Chicken: People will think lowly of you, fascinated by water.
Mother: The pond has always been a wonderful thing for me.
Chicken: Forget your pleasures, or you will be rejected for being so strange, so foolish. Why focus all this attention on water? Are you so conceited that you have no respect for your maker?
Mother: The pond has always been a wonderful thing for me. It is not pleasant to associate with you. You may believe me. I speak for your own good.
S. Duck: I am a duck but I do not have such a horribly awkward appearance.
Mother: Not the shiniest diamond to say the least. I just don’t see how it can be so ugly from the rest.
S. Duck: People are so closed. Why can’t they tell me the terrible, beautiful aura I emit.
Chicken: You surely don’t pretend to be clever.
Mother: It is my own child! On the whole it is quite pretty, if one looks at it rightly!

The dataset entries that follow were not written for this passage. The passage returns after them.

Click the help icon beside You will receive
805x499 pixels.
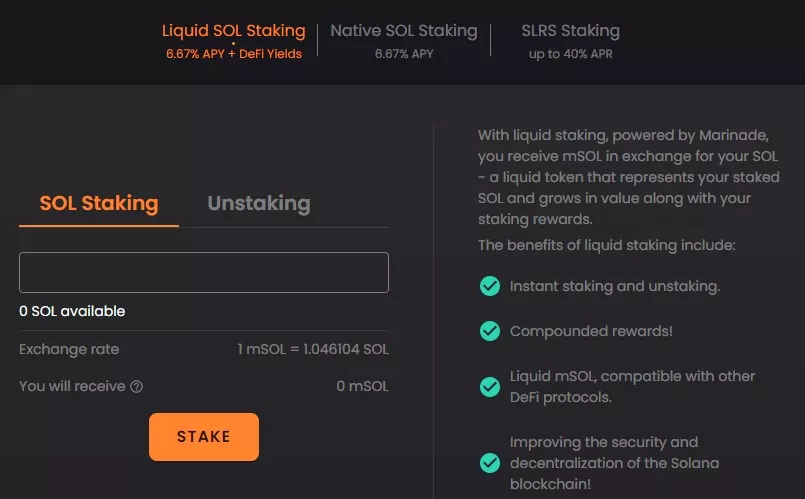[137, 387]
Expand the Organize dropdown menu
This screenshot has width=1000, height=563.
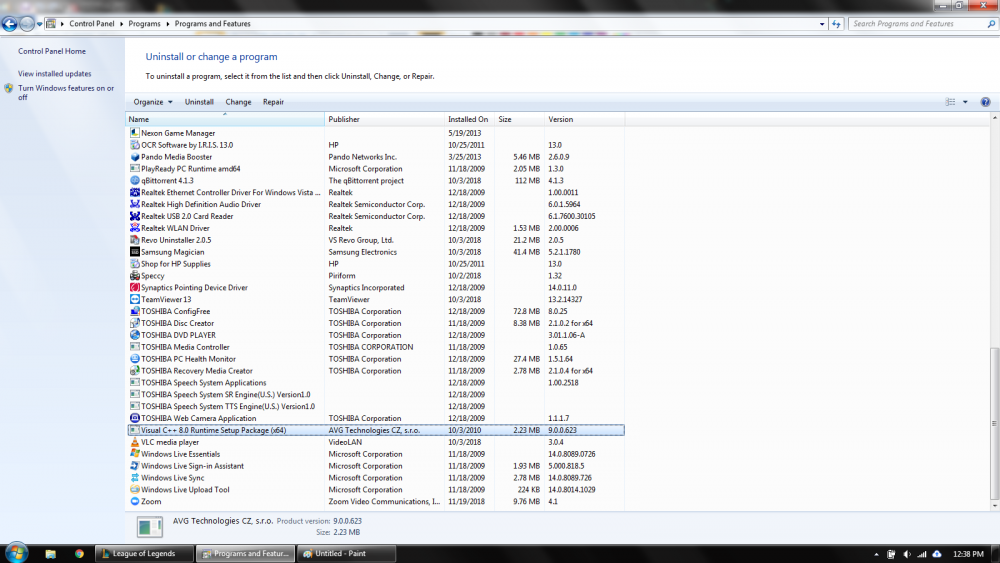(153, 102)
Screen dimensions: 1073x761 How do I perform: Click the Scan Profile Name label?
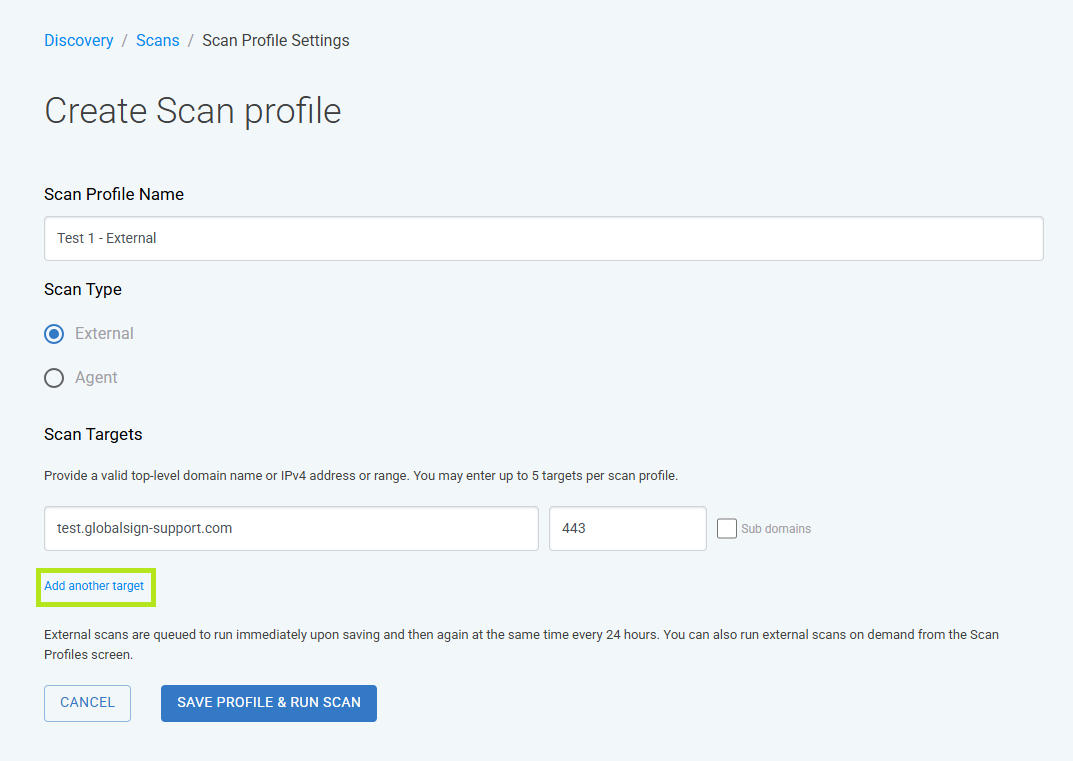114,194
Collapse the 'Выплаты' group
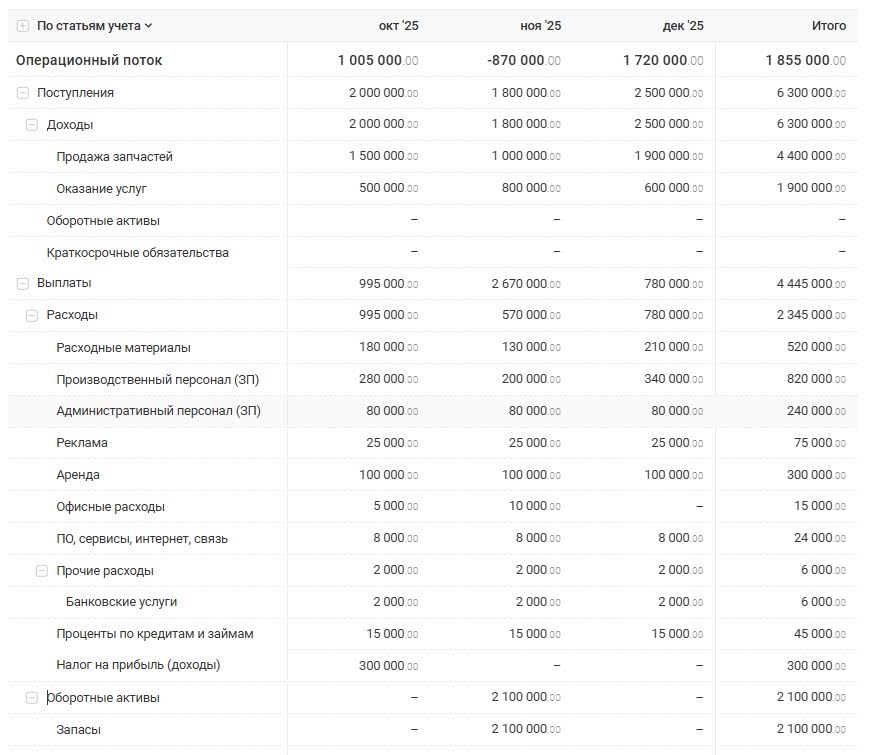Viewport: 871px width, 755px height. [x=23, y=283]
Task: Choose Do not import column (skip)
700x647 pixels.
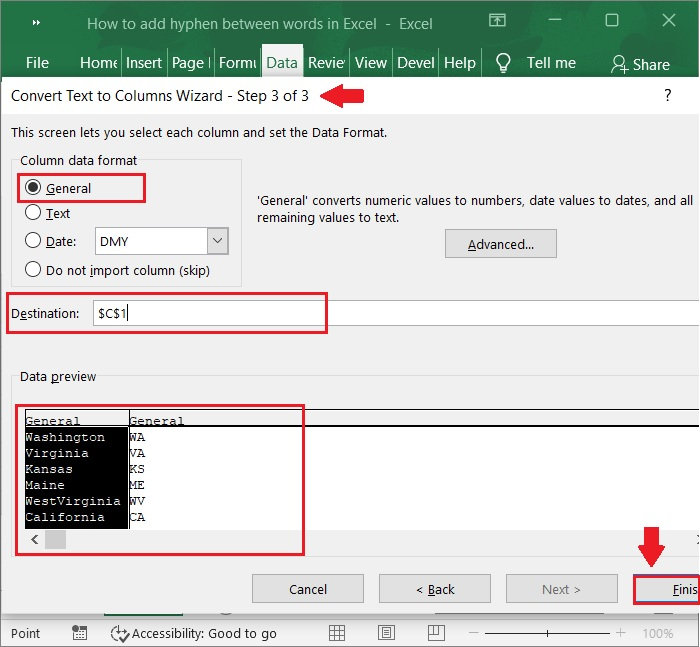Action: [x=33, y=270]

S. Duck: He walks around with his fathers and large body and strange twisted thoughts. How can he bare the eyes on him constantly. At least when people’s eyes take in my voluptuous splendor it is hard for them to get through my layers of perfection.
Chicken: Can you lay eggs? You are quite useless. If you can neither provide eggs nor curve your back and purr, then keep quiet!
S. Duck: I would rather lay trapped in my room of mirrors than to ever have glass windows which I could see through, but at the same time I wish the opposite.
Chicken: Ask any sensible person about your pleasures, even ask the cleverest person in the world and they will tell you that no one should have such desire.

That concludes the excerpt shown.